Jensen PB, Jensen PS, Demant EJ, Friche E, Sorensen BS, Sehested M, Wassermann K, Vindelov L, Westergaard O, Hansen HH

Antagonistic effect of aclarubicin on daunorubicin-induced cytotoxicity in human small cell lung cancer cells: relationship to DNA integrity and topoisomerase II.
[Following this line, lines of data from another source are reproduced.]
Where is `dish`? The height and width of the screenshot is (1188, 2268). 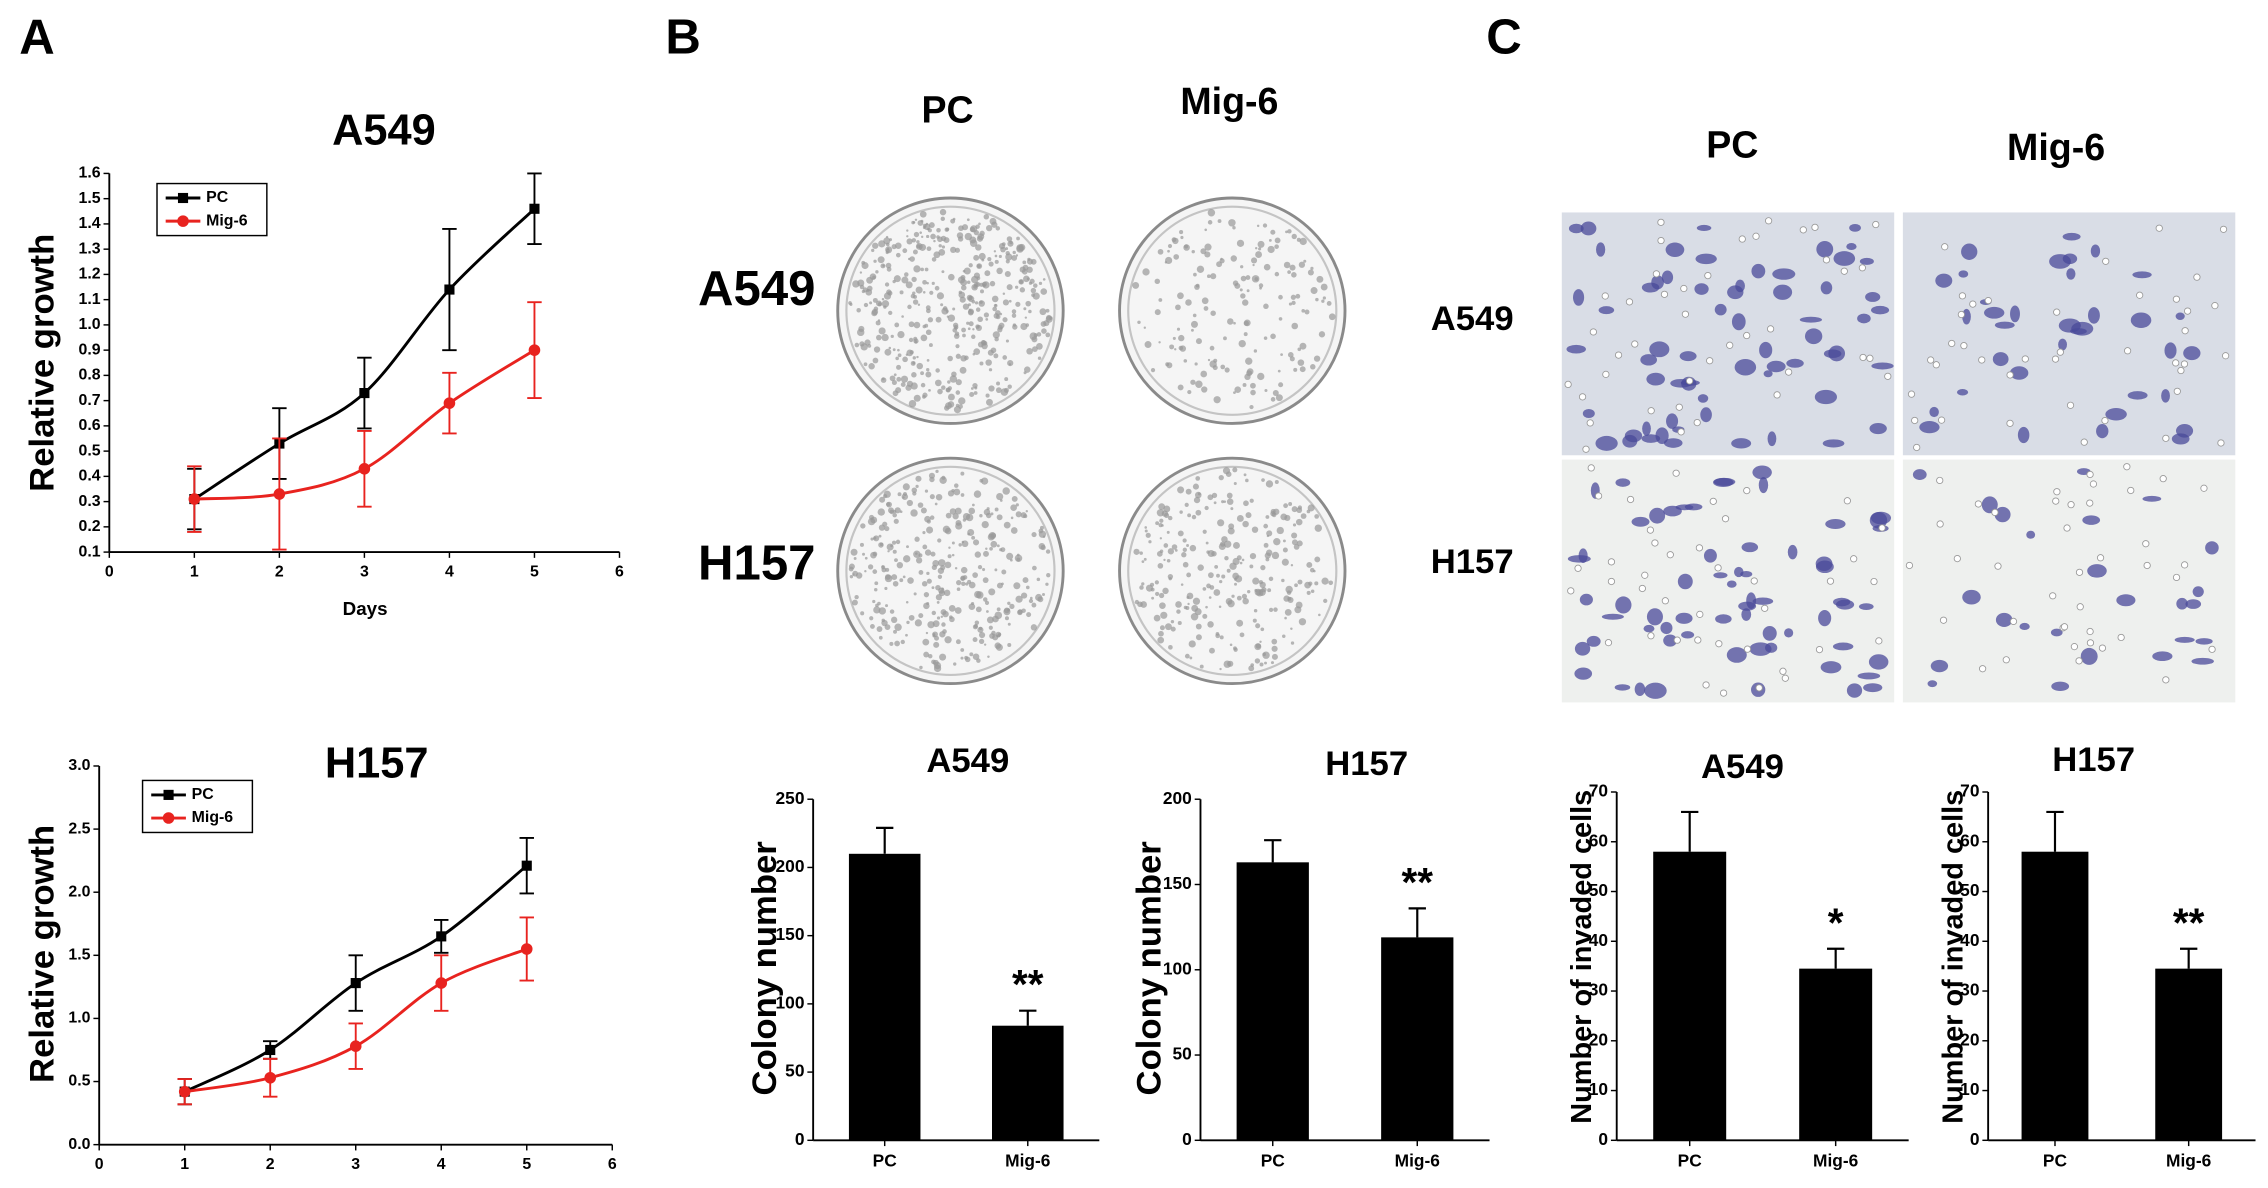 dish is located at coordinates (1232, 310).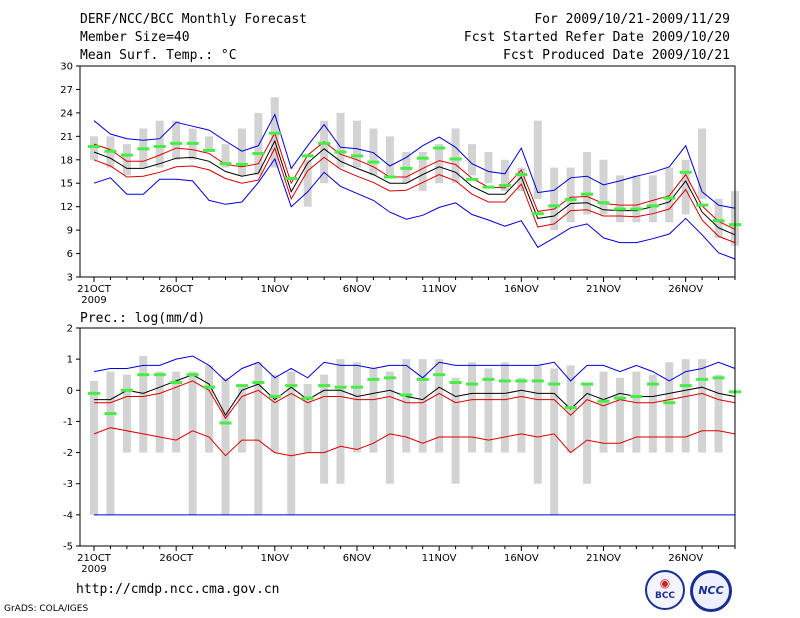 The height and width of the screenshot is (618, 800). What do you see at coordinates (178, 590) in the screenshot?
I see `footer-url: http://cmdp.ncc.cma.gov.cn` at bounding box center [178, 590]. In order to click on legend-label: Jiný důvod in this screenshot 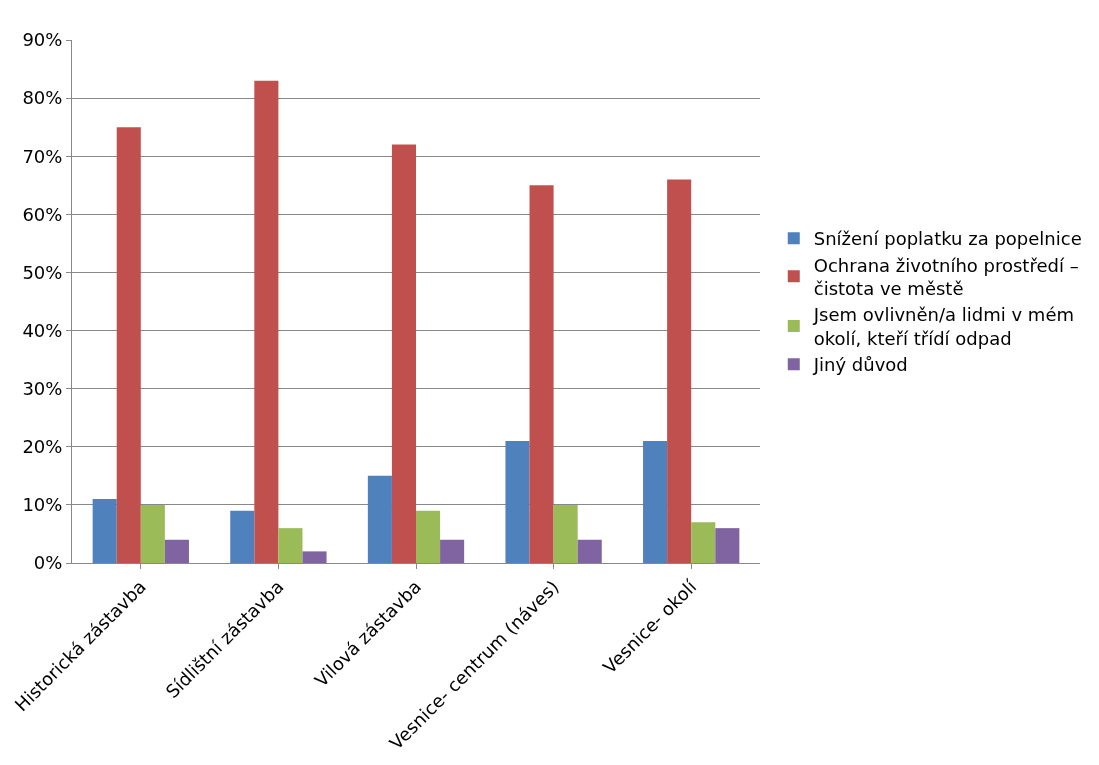, I will do `click(860, 365)`. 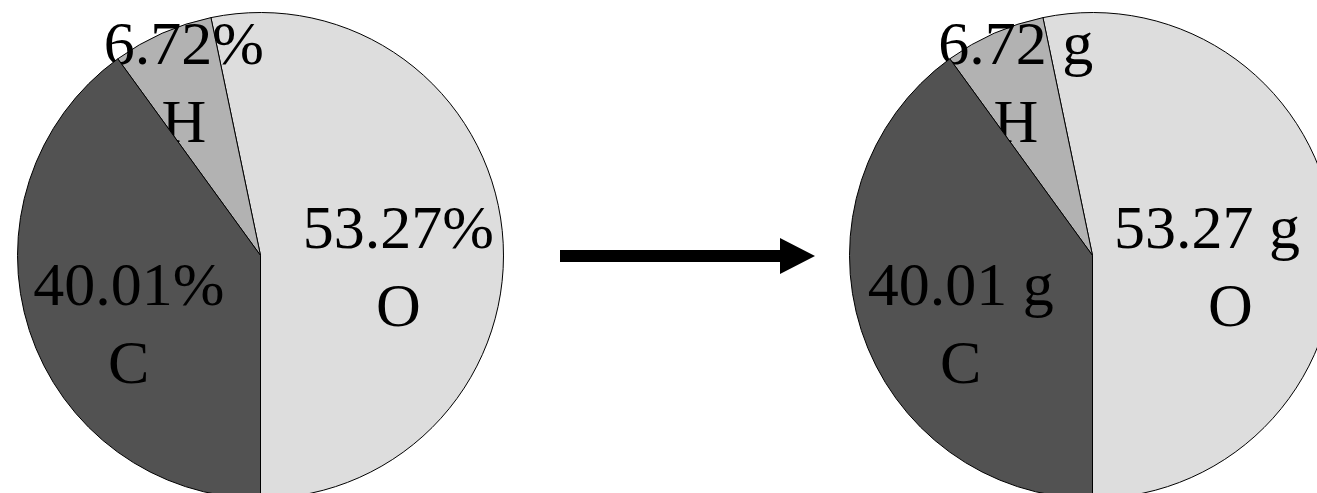 I want to click on data-label: 40.01 g, so click(x=960, y=284).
Cancer Res. 1991 Oct 1;51(19):5093-9.

PubMed ID
1655244 [ View in PubMed
]
Abstract

The effect of combinations of the anthracyclines aclarubicin and daunorubicin was investigated in a clonogenic assay using the human small cell lung cancer cell line OC-NYH and a multidrug-resistant (MDR) murine subline of Ehrlich ascites tumor (EHR2/DNR+). It was found that the cytotoxicity of daunorubicin in OC-NYH cells was antagonized by simultaneous exposure to nontoxic concentrations of aclarubicin. Coordinately, aclarubicin inhibited the formation of daunorubicin-induced protein-concealed DNA single-strand breaks and DNA-protein cross-links in OC-NYH cells when assayed by the alkaline elution technique. Aclarubicin had no influence on the accumulation of daunorubicin in these cells. In contrast, the accumulation of daunorubicin in EHR2/DNR+ cells was enhanced by more than 300% when the cells were simultaneously incubated with the MDR modulator verapamil, aclarubicin, or the two agents combined. Yet the cytotoxicity of daunorubicin was potentiated significantly only by verapamil. The increased cytotoxicity of daunorubicin in the presence of verapamil was completely antagonized when aclarubicin was used together with the MDR modulator. Finally, the effect of daunorubicin on the DNA cleavage activity of purified topoisomerase II in the presence and absence of aclarubicin was examined. It was found that daunorubicin stimulated DNA cleavage by topoisomerase II at specific DNA sites. The addition of aclarubicin completely inhibited the daunorubicin-induced stimulation of DNA cleavage. Taken together, these data indicate that aclarubicin-mediated inhibition of daunorubicin-induced cytotoxicity is due mainly to a drug interaction with the nuclear enzyme topoisomerase II. This antagonism at the nuclear level explains why aclarubicin is a poor modulator of daunorubicin resistance even though aclarubicin is able to increase the intracellular accumulation of daunorubicin in a MDR cell line.